Source extract:
Alpaca is not as cheap as you think

"Alpaca is just $100 and competitive with InstructGPT" -- takes like this are going around Twitter, adding to the (generally justified!) hype around AI models.

It is indeed a very encouraging result. Specifically, that it took so little compute to train something that achieves competitive results on benchmarks and is a relatively small model at 7B parameters. I haven't seen yet a demo that would show Alpaca do well in an application (like Jasper), but that might not be far off.

My main grudge with this argument is that while the compute was indeed very cheap, the data wasn't. They used InstructGPT to generate their data, which is clearly against OpenAI's terms of use (so they risk getting sued, because OpenAI might need to make an example out of someone).

If they had created the labels on their own, the 52k-example dataset would have cost much more than $100. Assuming a human labeller can write one example in 3 minutes, at $10/hr the cost of the dataset would be $26k. That is still cheap relative to e.g. training GPT-3 from scratch (~$500k), but far from the $100 that most hackers would be willing to pay.

Grumbling aside, I am glad to see Llama getting hacked and ported and optimized. It's encouraging to see that the open-source community can make wild and creative progress. Perhaps it's like with the Fosbury flop or 4-minute mile: once OpenAI has demonstrated something is possible, this proof of existence motivates the OSS community to achieve great things.

Record set:
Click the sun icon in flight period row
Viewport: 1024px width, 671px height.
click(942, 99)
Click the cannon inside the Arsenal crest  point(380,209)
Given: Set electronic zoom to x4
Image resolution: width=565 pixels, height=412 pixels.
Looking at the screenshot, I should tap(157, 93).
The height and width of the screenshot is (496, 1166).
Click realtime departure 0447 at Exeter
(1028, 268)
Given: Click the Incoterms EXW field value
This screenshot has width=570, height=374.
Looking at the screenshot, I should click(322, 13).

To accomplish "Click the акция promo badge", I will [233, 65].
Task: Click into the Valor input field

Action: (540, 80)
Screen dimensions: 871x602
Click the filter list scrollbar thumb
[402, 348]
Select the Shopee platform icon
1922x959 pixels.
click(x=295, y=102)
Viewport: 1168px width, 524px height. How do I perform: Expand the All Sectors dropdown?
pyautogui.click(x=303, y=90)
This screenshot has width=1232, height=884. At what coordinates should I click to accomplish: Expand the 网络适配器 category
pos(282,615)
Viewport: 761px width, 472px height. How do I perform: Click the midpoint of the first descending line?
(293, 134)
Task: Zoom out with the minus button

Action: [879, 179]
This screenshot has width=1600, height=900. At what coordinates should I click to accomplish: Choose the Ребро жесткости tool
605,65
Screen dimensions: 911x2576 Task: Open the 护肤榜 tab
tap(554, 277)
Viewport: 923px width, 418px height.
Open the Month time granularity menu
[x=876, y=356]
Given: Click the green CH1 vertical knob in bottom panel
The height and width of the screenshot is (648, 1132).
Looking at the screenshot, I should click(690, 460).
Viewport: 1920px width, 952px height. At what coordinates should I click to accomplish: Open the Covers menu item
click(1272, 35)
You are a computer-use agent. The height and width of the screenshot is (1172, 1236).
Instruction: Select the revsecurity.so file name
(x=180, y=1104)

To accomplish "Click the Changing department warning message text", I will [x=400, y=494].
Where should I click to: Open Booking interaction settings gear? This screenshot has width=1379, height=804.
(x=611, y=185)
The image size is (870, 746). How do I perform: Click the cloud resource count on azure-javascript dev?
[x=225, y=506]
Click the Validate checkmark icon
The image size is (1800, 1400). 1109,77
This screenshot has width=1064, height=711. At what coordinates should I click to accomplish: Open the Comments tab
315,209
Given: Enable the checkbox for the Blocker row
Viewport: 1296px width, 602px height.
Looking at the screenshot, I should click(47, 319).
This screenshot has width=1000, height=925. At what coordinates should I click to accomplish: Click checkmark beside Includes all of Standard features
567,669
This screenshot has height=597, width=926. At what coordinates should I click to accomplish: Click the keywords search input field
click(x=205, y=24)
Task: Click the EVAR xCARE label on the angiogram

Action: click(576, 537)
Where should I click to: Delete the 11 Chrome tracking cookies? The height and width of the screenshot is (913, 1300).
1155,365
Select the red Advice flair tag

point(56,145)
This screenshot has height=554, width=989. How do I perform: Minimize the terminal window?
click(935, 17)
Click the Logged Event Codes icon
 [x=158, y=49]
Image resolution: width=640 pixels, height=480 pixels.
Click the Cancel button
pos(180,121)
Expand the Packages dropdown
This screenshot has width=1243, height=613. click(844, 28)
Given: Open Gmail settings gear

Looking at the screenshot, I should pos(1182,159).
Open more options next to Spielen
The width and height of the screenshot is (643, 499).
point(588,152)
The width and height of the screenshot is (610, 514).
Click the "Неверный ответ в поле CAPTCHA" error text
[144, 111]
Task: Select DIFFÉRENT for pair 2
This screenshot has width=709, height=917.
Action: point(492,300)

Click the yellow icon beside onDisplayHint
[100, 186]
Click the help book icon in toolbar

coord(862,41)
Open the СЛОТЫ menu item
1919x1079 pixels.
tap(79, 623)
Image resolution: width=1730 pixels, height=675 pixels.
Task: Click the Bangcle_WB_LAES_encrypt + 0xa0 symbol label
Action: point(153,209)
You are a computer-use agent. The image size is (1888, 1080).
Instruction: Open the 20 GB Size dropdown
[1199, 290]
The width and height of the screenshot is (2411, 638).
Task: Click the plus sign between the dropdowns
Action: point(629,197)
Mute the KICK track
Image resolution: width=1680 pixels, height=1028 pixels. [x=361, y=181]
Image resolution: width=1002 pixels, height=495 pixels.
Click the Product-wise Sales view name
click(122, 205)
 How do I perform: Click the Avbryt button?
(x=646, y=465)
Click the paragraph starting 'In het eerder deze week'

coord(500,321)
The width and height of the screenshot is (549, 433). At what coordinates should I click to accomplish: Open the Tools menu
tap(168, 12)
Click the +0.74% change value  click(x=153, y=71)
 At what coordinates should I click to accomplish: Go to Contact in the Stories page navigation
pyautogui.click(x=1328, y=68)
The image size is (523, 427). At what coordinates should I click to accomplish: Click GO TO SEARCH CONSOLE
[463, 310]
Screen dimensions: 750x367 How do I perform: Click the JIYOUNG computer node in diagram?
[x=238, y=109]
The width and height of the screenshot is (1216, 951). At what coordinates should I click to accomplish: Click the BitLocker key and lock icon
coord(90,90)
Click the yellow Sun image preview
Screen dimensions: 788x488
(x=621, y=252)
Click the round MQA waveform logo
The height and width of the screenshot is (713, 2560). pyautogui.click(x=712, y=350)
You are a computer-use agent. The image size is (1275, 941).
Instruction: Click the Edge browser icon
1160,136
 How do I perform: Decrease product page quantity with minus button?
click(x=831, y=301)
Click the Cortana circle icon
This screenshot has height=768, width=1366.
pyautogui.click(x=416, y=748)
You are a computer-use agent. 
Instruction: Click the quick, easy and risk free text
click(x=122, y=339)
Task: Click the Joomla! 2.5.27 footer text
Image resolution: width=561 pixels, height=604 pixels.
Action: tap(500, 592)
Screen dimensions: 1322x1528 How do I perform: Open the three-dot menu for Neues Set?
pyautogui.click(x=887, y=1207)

What the task requires: Return the whole post above on what Alpaca really cost, word for word.

Problem solution:
Alpaca is not as cheap as you think

"Alpaca is just $100 and competitive with InstructGPT" -- takes like this are going around Twitter, adding to the (generally justified!) hype around AI models.

It is indeed a very encouraging result. Specifically, that it took so little compute to train something that achieves competitive results on benchmarks and is a relatively small model at 7B parameters. I haven't seen yet a demo that would show Alpaca do well in an application (like Jasper), but that might not be far off.

My main grudge with this argument is that while the compute was indeed very cheap, the data wasn't. They used InstructGPT to generate their data, which is clearly against OpenAI's terms of use (so they risk getting sued, because OpenAI might need to make an example out of someone).

If they had created the labels on their own, the 52k-example dataset would have cost much more than $100. Assuming a human labeller can write one example in 3 minutes, at $10/hr the cost of the dataset would be $26k. That is still cheap relative to e.g. training GPT-3 from scratch (~$500k), but far from the $100 that most hackers would be willing to pay.

Grumbling aside, I am glad to see Llama getting hacked and ported and optimized. It's encouraging to see that the open-source community can make wild and creative progress. Perhaps it's like with the Fosbury flop or 4-minute mile: once OpenAI has demonstrated something is possible, this proof of existence motivates the OSS community to achieve great things.